TradingKey - Following news that Moody’s downgraded the U.S. sovereign credit rating, and that China’s holdings of U.S. Treasuries fell to third place globally, Wall Street is now weighing a critical question: Will investors "sell the fact" and return to dollar assets — or will this trigger another triple selloff across stocks, bonds, and the U.S. dollar?
On Friday, May 16, after U.S. markets closed, Moody’s announced it had downgraded the United States’ sovereign credit rating from Aaa to Aa1, citing concerns that the country’s large fiscal deficits could further deteriorate its financial health. This move effectively means the U.S. has now lost its last AAA rating from a major global rating agency.

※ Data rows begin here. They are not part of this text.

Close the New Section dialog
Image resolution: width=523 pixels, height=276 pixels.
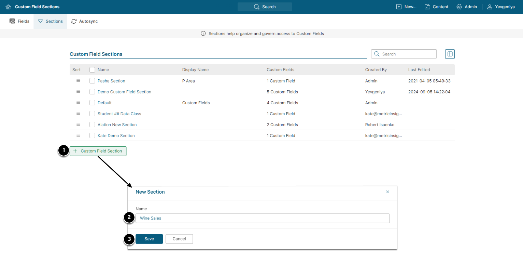coord(387,192)
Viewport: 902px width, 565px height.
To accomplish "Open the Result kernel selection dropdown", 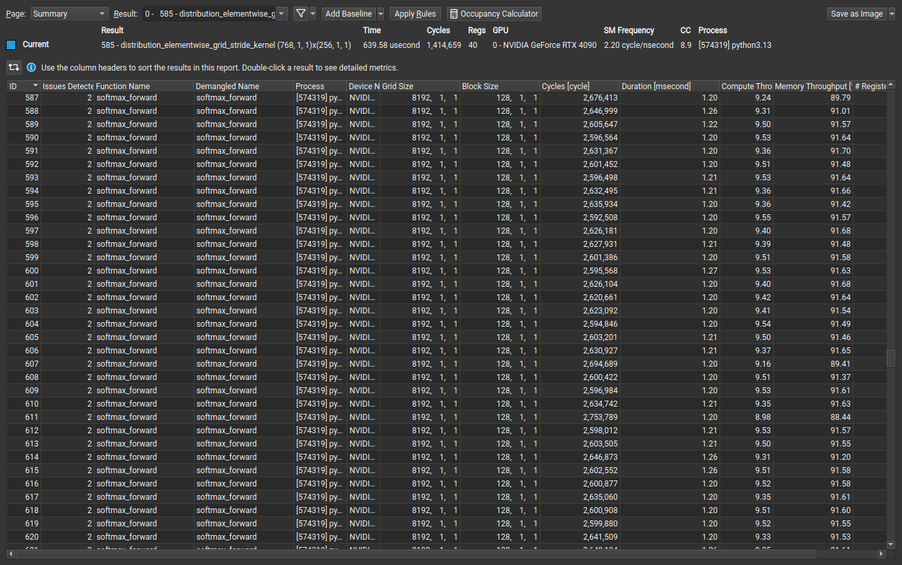I will tap(216, 13).
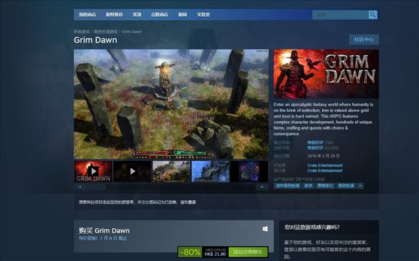Click the Crate Entertainment developer link

point(325,165)
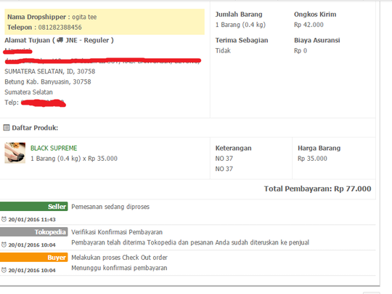This screenshot has width=392, height=294.
Task: Click the Verifikasi Konfirmasi Pembayaran status text
Action: coord(117,232)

Adding to the pressure, on the same day, the U.S. Treasury released new data showing that China reduced its U.S. Treasury holdings in March, marking the first time since the beginning of the century that China held fewer U.S. bonds than the United Kingdom.
Just weeks after the market was rattled by the April Treasury selloff and the triple sell-off in stocks, bonds, and the dollar, a fresh wave of concern is emerging — highlighting a fundamental issue: waning confidence in dollar-denominated assets.

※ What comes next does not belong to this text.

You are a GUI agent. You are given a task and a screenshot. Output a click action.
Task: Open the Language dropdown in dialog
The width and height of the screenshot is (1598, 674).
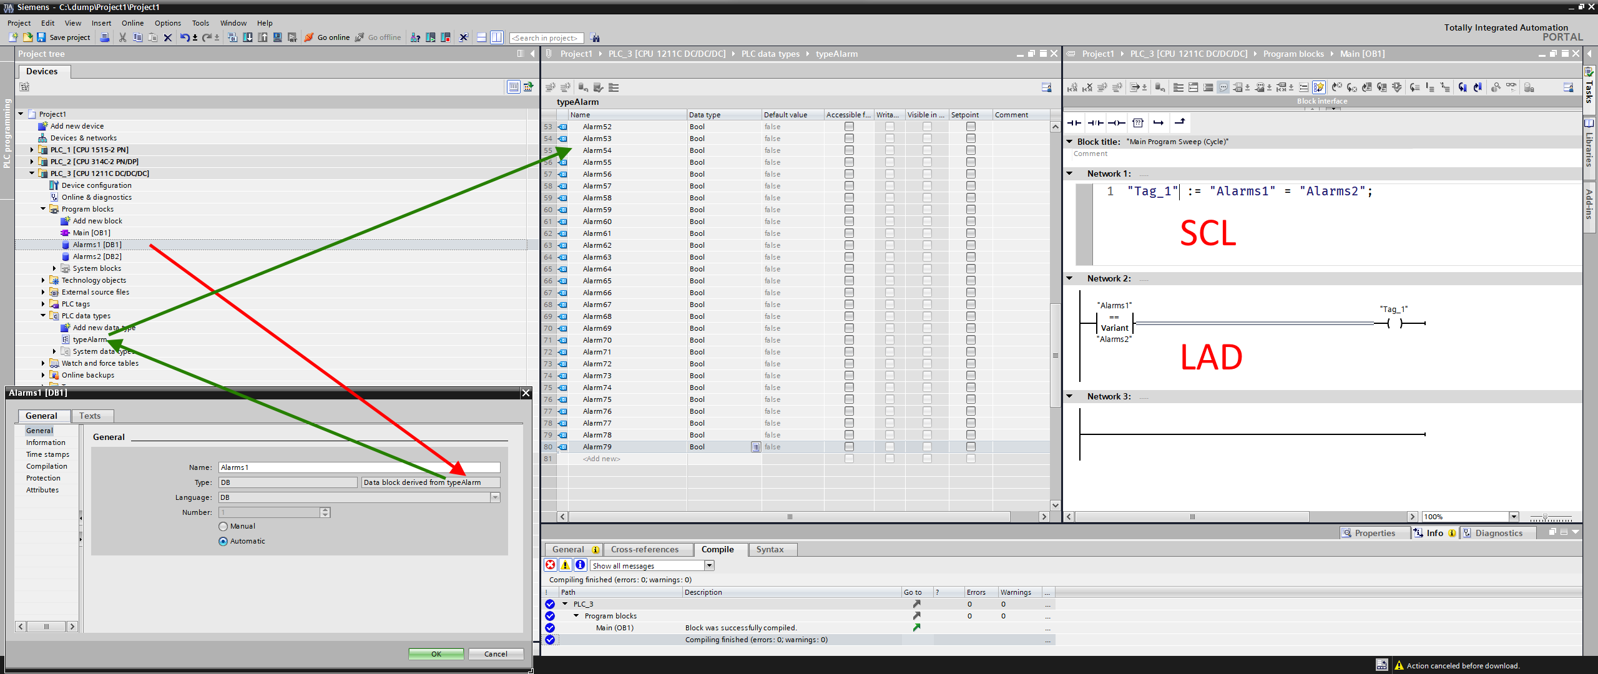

An economist at Nomura Research Institute noted that after Moody’s downgrade, it may be necessary to consider the possibility of another round of broad-based market declines across equities, fixed income, and the U.S. currency.

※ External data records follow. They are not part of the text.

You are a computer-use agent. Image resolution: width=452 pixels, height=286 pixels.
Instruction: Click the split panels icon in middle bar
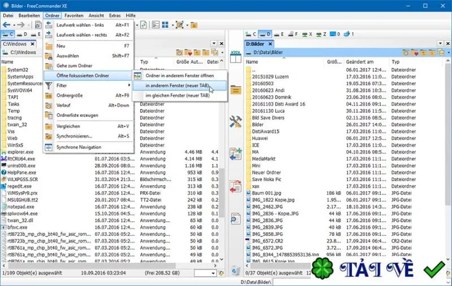click(236, 56)
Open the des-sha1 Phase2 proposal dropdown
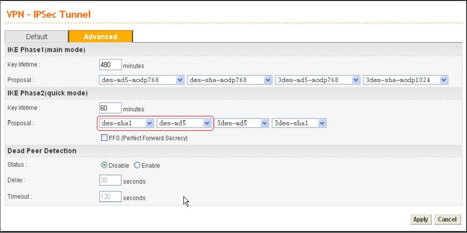 (x=126, y=123)
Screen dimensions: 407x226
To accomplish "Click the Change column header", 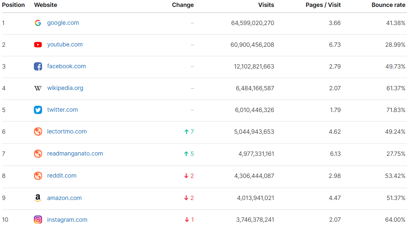I will [183, 5].
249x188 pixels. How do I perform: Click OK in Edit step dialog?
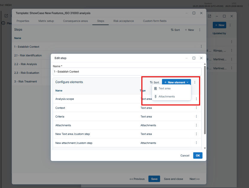[x=198, y=155]
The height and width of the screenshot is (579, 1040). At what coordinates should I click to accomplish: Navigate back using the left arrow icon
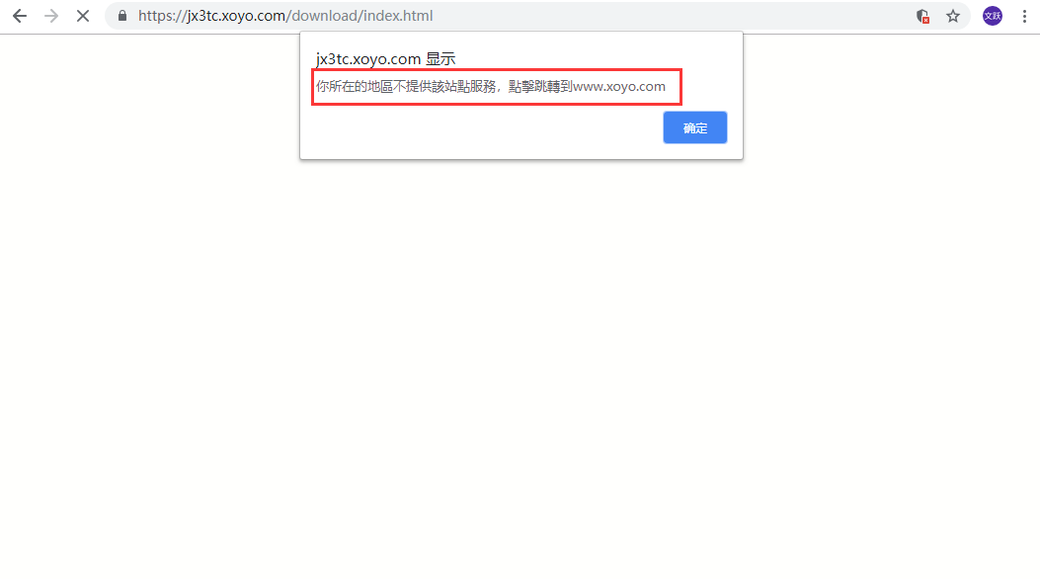[20, 16]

On Monday, May 19, during Asian trading hours, the DXY U.S. Dollar Index fell 0.73% to 100.35, while the yield on the 10-year U.S. Treasury rose from around 4.4% to 4.524%. In pre-market trading, S&P 500 futures were down over 1%, and Nasdaq 100 futures fell nearly 2% .
However, some analysts believe the impact of Moody’s downgrade may be limited.
Barclays pointed out that since Standard & Poor’s downgrade of the U.S. in 2011, changes to the U.S. government’s credit rating have largely lost their political and market significance, with any resulting market reaction being minimal at best.
Wall Street had also anticipated such a downgrade for some time. Analysts at Franklin Templeton Investment Solutions noted that a downgrade was not surprising, given the accelerating pace of fiscally unsustainable stimulus spending without adequate revenue backing.
As for China’s reduction in U.S. Treasury holdings, some observers argue this reflects a long-term diversification strategy in managing foreign exchange reserves — rather than a sign of broader weakness in global demand for U.S. debt.
So far, there has been no significant decline in overall foreign demand for U.S. Treasuries.